What made Dropbox’s reward particularly brilliant is that the cost of additional storage space was due to drastically decline. The storage space that they gave you was worth a lot to you at the time, but for the company it cost less and less to provide over time. 500MB of free storage seems quaint these days.
Giving users a monetary incentive to invite their friends is also compelling. For example, here’s Good Eggs, a Bay Area-based grocery delivery service, which offers $20 of store credit for every friend I invite to their platform:
This is a version of a 2-sided reward loop: Good Eggs gives me store credit, and will send my friend a free item in their delivery if they order. In order for this to work, Good Eggs has to have a lifetime value (LTV) of the invited customer greater than $40 (since they are offering $20 to me and items worth about $20 to my friend). In order for my friend to receive the free item, they must also make an order to purchase at least $30 worth of groceries, which makes this work economically for Good Eggs.
The above is also a nice example of the gifting effect. By letting me choose which of the options I send to my friend, my attention is redirected from fears of spamming them, to finding something that they would like. By receiving both the value of a gift and knowing that I put thought into selecting it, my friend is more likely to accept the gift than if it were impersonal.

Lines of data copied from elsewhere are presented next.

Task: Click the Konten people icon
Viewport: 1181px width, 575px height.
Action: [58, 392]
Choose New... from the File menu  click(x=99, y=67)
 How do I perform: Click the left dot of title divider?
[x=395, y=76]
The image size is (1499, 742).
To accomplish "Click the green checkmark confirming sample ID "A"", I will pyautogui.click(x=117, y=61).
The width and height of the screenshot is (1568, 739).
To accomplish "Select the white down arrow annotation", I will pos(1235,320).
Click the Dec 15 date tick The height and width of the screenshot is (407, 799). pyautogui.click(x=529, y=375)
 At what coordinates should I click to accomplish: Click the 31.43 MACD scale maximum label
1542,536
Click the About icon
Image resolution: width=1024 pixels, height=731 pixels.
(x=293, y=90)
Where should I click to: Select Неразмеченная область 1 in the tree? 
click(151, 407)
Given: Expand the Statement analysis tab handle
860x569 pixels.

Appeal to users’ sense of vanity and competitiveness to encourage them to spend more time using your product and invite others into it. Expose metrics for them to drive up.
Remember the 2009 popularity contest on Twitter between Ashton Kutcher and CNN of who would first get to 1M followers first? By showing follower counts prominently on Twitter profiles, both Ashton and CNN’s competitive bent was activated.
This battle created a lot of free publicity for Twitter, as both Ashton and CNN used their media power to blast out requests for followers. Users would sign up for Twitter, and then immediately follow one or both of them, thus populating their feeds with interesting and relevant content. Having your Twitter feed populated with interesting information would then in turn make you more likely to stick around as a Twitter user.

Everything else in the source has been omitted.